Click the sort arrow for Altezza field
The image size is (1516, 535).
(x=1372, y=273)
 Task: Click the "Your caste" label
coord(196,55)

→ **What to work on**:
In full and without edits, repeat the listing above.

→ **Task result**:
Click the sort arrow for Altezza field
The image size is (1516, 535).
(x=1372, y=273)
 Task: Click the "Your caste" label
coord(196,55)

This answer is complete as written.